Treatment of patients with locally advanced or metastatic non–small-cell lung cancer (NSCLC) that is anaplastic lymphoma kinase (ALK)-positive as detected by an FDA-approved test.
Mechanism of Action
Crizotinib is a receptor tyrosine kinase inhibitor that blocks cell signaling by tyrosine kinases ALK, hepatocyte growth factor receptor (HGFR, c-Met) and Recepteur d'Origine Nantais (RON). Patients with EML4-ALK fusion gene–positive NSCLC have constant ALK signaling without any normal stimulation (ligand-independent dimerization with resulting constitutive kinase activity). Tumor growth appears addicted to stimulation by the fusion gene, and blocking it stops cell signaling.
Following oral administration, absolute bioavailability is 43%, and median peak concentration is reached in 4 to 6 hours. A high-fat meal reduced AUC and peak concentration by 14%, but drug can be administered with or without food. With twice-daily dosing, steady state is reached in 15 days. Drug is 91% bound to plasma proteins, and appears to be a substrate for P-glycoprotein (P-gp). Drug is extensively tissue-bound after leaving the plasma. Crizotinib has a terminal plasma half-life of 42 hours. It is metabolized by the liver microenzymes, principally CYP3A4/5, and excreted in the feces (63%, unchanged drug 53%) and urine (22%, unchanged drug 2%).
Oral, 250 mg taken twice daily with or without food, for as long as patient derives clinical benefit. Swallow whole. If a dose is forgotten, it can be taken late as long as it is more than 6 hours to the next dose.

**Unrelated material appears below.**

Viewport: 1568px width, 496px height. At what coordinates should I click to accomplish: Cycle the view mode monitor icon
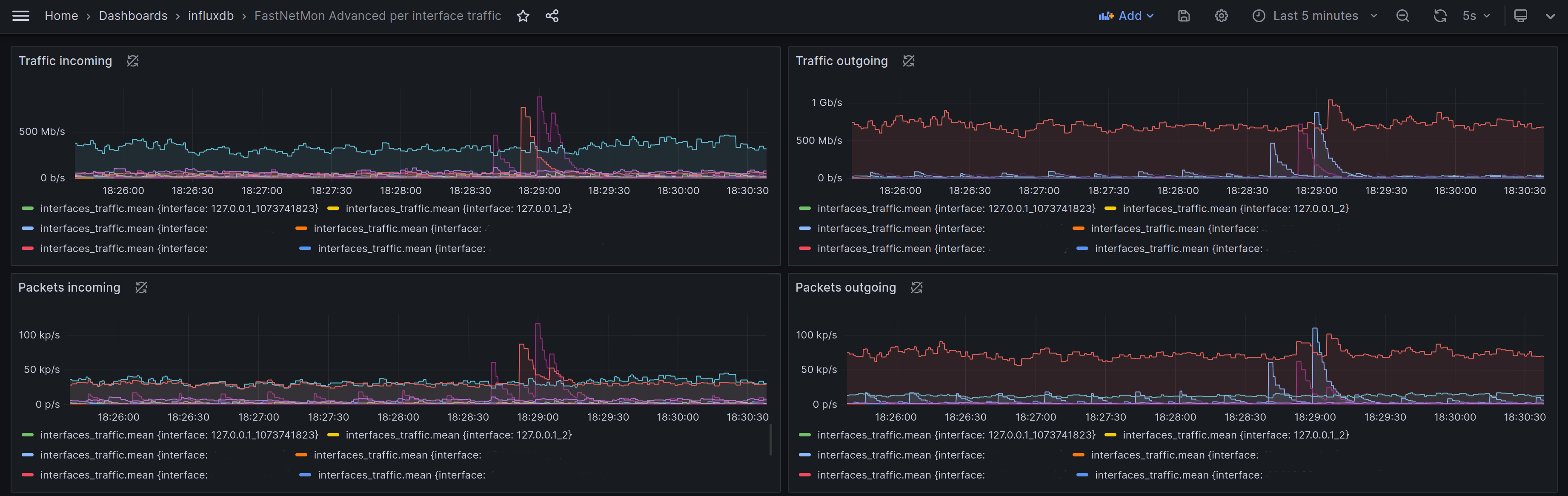(x=1520, y=16)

• Available in 200-mg and 250-mg capsules.
• Monitor CBC/differential at baseline, then monthly and as clinically indicated; increase testing frequency if grade 3 or 4 abnormalities arise, or if fever or infection occurs.
• Monitor LFTs at baseline, then monthly and as clinically indicated, with increased testing frequency if grade 2, 3, or 4 abnormalities occur.
• Grade 3 hematologic toxicity, including lymphopenia with associated opportunistic infections: hold until recovery to grade < 2, then resume at same dose and schedule; if recurrence, hold until recovery to grade < 2, then resume at 250 mg once daily.
• Grade 4 hematologic toxicity: hold until recovery to grade < 2, then resume at 200 mg PO twice daily; if grade 4 recurrence, discontinue drug.
• Grade 3 or 4 ALT or AST elevation with elevated grade < 1 total bilirubin: hold until recovery to grade < 1 or baseline, then resume at 200 mg twice daily; if recurrence recovery to grade < 1, then resume at 250 mg once daily. Permanently discontinue in case of further grade 3 or 4 recurrence.
• Grades 2, 3, or 4 ALT or AST elevation with concurrent grade 2, 3, or 4 total bilirubin elevation: permanently discontinue drug.
• Any grade pneumonitis: permanently discontinue drug.
• Grade 3 QTc prolongation: hold drug until recovery to grade < 1, then resume at 200 mg twice daily.
• Grade 4 QTc prolongation: permanently discontinue drug.